自衛隊機墜落から56年 くれないの塔で慰霊式 奄美市名瀬

2018年09月19日

地域

犠牲者の冥福を祈って献花する参列者=16日、奄美市名瀬のらんかん山(提供写真)

犠牲者の冥福を祈って献花する参列者=16日、奄美市名瀬のらんかん山(提供写真)

 救急用血液を輸送中の自衛隊機が奄美市名瀬で墜落し、13人の犠牲者を出した事故から今年で56年。現場となったらんかん山の「くれないの塔」で16日、慰霊式が行われた。主催者の奄美大島青年会議所(JC)をはじめ約60人が参列した。人々は花を手向け、惨事の記憶を風化させまいと心に刻んだ。

 

 事故は1962年9月3日、手術中の妊婦を救うため海上自衛隊鹿屋航空基地を飛び立った航空機が墜落。隊員12人と市民1人が亡くなった。

 

 慰霊式は奄美大島JC、海自第一航空群(鹿屋市)、県隊友会奄美支部連合会、市民らが出席した。
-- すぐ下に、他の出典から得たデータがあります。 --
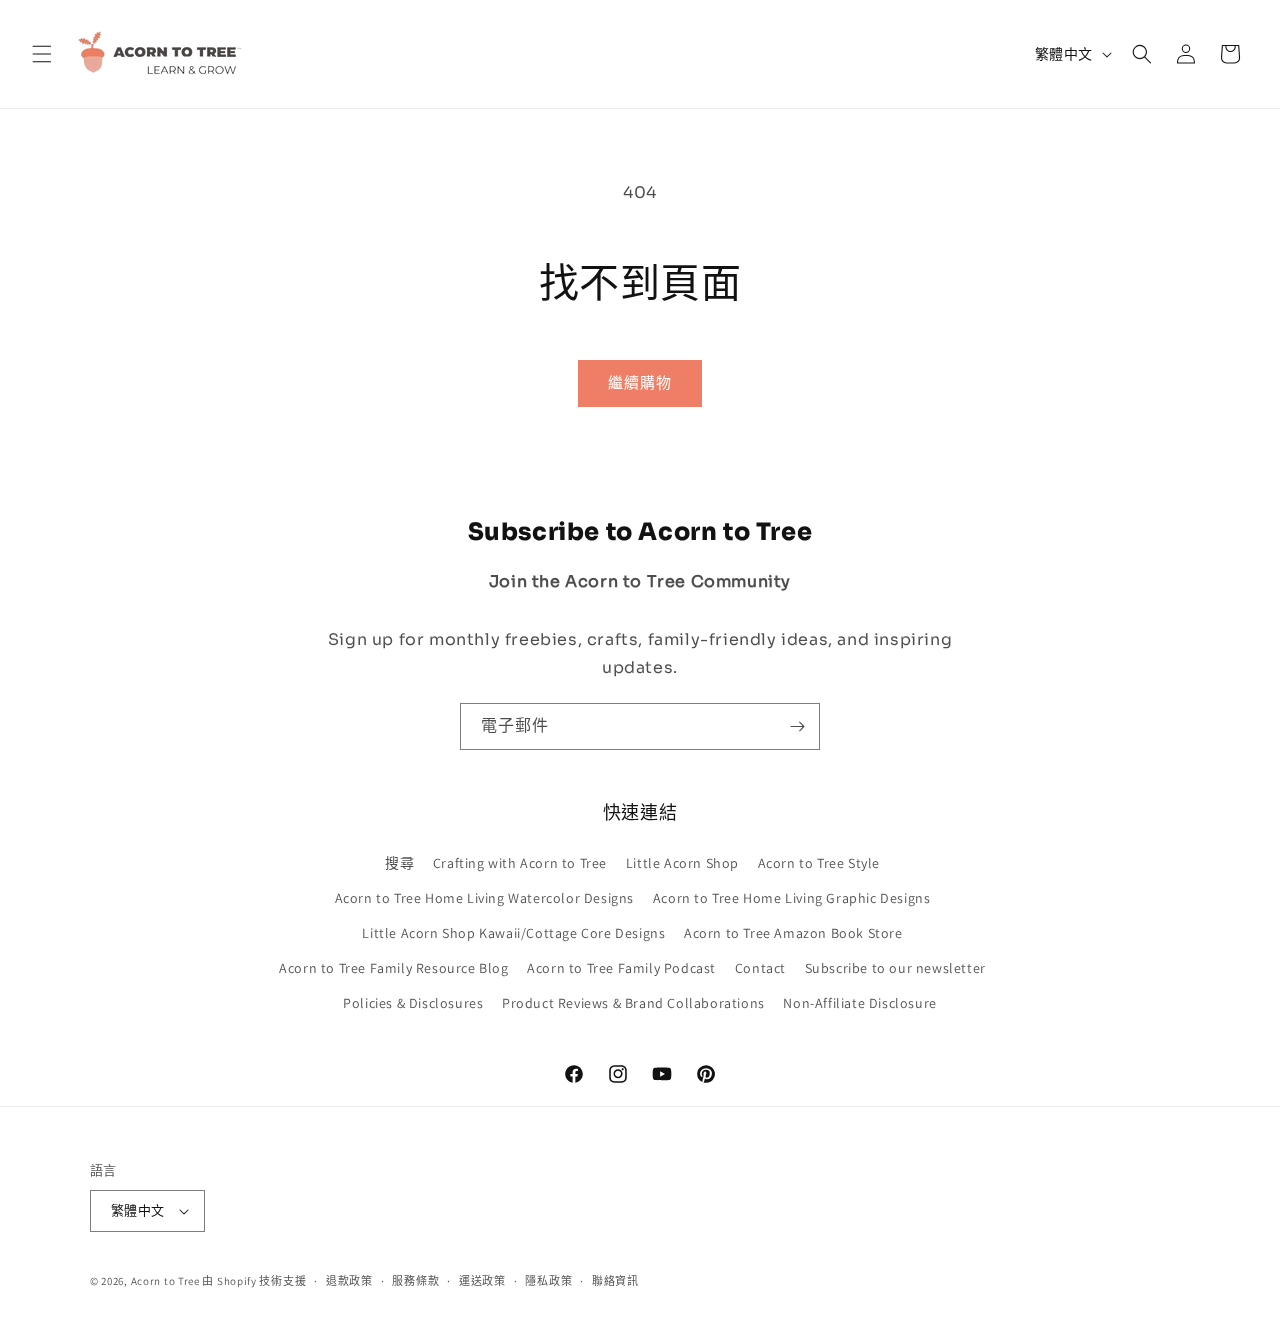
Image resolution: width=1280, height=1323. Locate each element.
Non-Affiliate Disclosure (859, 1003)
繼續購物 (640, 382)
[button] (42, 54)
自衛隊機が現地上空を慰霊飛行したのに続き、全員で黙とうをささげた。

 

 奄美大島JCの徳田太一理事長は「鹿屋から飛び立った隊員の思いを風化させないためにも、私たちは後世に伝えていく必要がある」と継承の意義を強調。第一航空群の川村伸一司令もあいさつした。

 

 参列者は献花、焼香してみ霊を慰めた。15、16日には恒例の清掃活動も行われた。

 

 事前の訓練飛行を見て塔の存在を知り、初参列したという名瀬中2年の常田流星さん(14)は「事故や関わった多くの人の思いを知って感謝の気持ちが芽生えた。来年も参加したい」と語った。

 

 事故翌年から実施された慰霊式は三十三回忌を期に一度途絶えたが、2005年に再開された。奄美市は人命救助のため尊い命をささげた犠牲者の行為を語り継ごうと、事故の起きた9月3日を「献血の日」と定めている。